World-first project trials recharging vehicles with energy derived from waste
Veolia is to convert two refuse collection vehicles to electric power, demonstrating dedication to the deployment of zero emission vehicles.
Global resource management company, Veolia, has announced their project to trial electric refuse collection vehicles (RCVs) that are charged by power derived from the waste they have collected.
The scheme in Sheffield will see two 26-tonne RCVs converted from diesel to electric power, accelerating the transition to zero emission heavy goods vehicles. In the future, these vehicles are set to be charged using the electricity generated from the non-recyclable household waste that fuels the city’s Energy Recovery Facility – a world first.
Converting the RCVs, which need replacing, is an effective way of extending the life of an existing vehicle by changing the diesel engine for electric power. The project is backed by a grant from the Innovation Funding Service (Innovate UK) which will enable two repowered RCVs to be trialled over the next two years. The lorries will be powerful enough to negotiate 25 per cent gradients on hills even when fully loaded and are expected to be converted and operational by the end of 2018. The project will also convert an additional two RCVs that will be used in trials in London.

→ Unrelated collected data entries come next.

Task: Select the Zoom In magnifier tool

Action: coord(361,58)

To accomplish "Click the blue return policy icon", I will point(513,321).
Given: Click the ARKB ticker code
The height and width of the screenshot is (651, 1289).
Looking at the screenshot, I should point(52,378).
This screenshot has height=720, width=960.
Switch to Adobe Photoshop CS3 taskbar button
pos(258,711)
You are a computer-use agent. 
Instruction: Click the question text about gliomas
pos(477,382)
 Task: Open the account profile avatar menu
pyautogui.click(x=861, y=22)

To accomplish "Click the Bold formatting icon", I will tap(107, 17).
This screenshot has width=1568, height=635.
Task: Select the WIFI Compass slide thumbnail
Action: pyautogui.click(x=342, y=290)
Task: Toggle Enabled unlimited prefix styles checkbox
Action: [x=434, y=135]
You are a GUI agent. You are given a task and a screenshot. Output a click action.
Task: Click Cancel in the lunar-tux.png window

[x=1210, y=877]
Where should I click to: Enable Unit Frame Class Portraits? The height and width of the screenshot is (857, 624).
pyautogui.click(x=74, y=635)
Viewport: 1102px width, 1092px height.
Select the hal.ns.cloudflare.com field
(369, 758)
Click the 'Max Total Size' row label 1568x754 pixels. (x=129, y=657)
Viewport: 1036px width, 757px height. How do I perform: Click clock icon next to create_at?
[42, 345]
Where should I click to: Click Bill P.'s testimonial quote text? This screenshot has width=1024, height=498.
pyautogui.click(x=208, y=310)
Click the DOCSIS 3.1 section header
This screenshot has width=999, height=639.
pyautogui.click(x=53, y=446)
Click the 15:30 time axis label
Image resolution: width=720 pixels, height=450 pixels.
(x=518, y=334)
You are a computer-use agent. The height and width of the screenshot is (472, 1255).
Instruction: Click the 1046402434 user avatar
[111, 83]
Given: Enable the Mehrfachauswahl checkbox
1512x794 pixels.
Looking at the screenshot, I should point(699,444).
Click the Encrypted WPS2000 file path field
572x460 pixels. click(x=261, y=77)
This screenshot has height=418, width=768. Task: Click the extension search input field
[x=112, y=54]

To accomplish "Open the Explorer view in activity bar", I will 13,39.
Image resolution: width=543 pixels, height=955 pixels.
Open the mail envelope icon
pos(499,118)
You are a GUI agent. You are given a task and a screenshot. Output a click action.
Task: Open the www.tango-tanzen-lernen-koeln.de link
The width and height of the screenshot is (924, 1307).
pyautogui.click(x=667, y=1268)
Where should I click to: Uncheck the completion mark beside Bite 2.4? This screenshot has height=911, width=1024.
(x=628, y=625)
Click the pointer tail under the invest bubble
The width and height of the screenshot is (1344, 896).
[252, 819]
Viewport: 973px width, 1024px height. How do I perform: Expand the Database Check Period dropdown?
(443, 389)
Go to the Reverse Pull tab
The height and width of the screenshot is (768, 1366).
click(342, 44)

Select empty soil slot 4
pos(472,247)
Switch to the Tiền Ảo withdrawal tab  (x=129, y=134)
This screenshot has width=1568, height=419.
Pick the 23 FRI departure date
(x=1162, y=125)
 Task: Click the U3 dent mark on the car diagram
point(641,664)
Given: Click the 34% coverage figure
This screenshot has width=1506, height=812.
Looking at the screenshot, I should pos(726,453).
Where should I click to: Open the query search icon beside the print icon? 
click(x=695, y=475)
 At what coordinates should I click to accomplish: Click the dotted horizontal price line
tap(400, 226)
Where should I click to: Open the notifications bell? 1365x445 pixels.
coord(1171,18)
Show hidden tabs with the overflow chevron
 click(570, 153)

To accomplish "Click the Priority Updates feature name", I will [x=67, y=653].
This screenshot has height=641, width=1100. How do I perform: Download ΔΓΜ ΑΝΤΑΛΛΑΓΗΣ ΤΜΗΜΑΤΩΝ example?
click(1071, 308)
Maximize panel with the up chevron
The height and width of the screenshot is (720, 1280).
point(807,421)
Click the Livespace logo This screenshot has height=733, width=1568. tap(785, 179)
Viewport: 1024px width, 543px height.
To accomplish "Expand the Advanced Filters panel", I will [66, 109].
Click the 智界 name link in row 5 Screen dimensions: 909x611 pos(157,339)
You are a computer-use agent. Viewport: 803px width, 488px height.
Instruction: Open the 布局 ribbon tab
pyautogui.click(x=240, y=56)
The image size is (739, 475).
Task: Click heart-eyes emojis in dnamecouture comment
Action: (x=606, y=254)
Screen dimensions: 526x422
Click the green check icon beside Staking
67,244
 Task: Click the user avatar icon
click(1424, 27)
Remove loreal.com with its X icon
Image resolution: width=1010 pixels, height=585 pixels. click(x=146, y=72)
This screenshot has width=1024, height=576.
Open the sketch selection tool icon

Veolia has also introduced zero emission electric street sweeping vehicles, another first for the UK. The five new electric sweepers will save 78 tonnes of carbon dioxide from entering the environment each year, which is the equivalent to removing 33 passenger cars from the road.
Electric powered eco-vans have been trialled at hospitals in Liverpool and Southport to make hospital day-to-day work more environmentally friendly. These are recharged using the low carbon electricity generated by the hospital combined heat and power (CHP) plants managed by Veolia.
Gary Clark, Veolia’s UK Fleet Director, said: “This project highlights Veolia’s strong commitment to clean air initiatives as we look to improve the environment in our cities. By working closely with our customers to deliver fleet solutions that lower emissions, we help them ensure they deliver real value for money and limit costs for local tax payers. By recharging the vehicles from the Energy Recovery Facility this approach also shows how local authorities and the public sector can drive sustainability and use green energy to address their environmental challenges.”
Veolia collects Sheffield’s non-recyclable household waste and sends this to the Energy Recovery Facility, where it’s burnt to produce enough electricity for over 22,600 homes.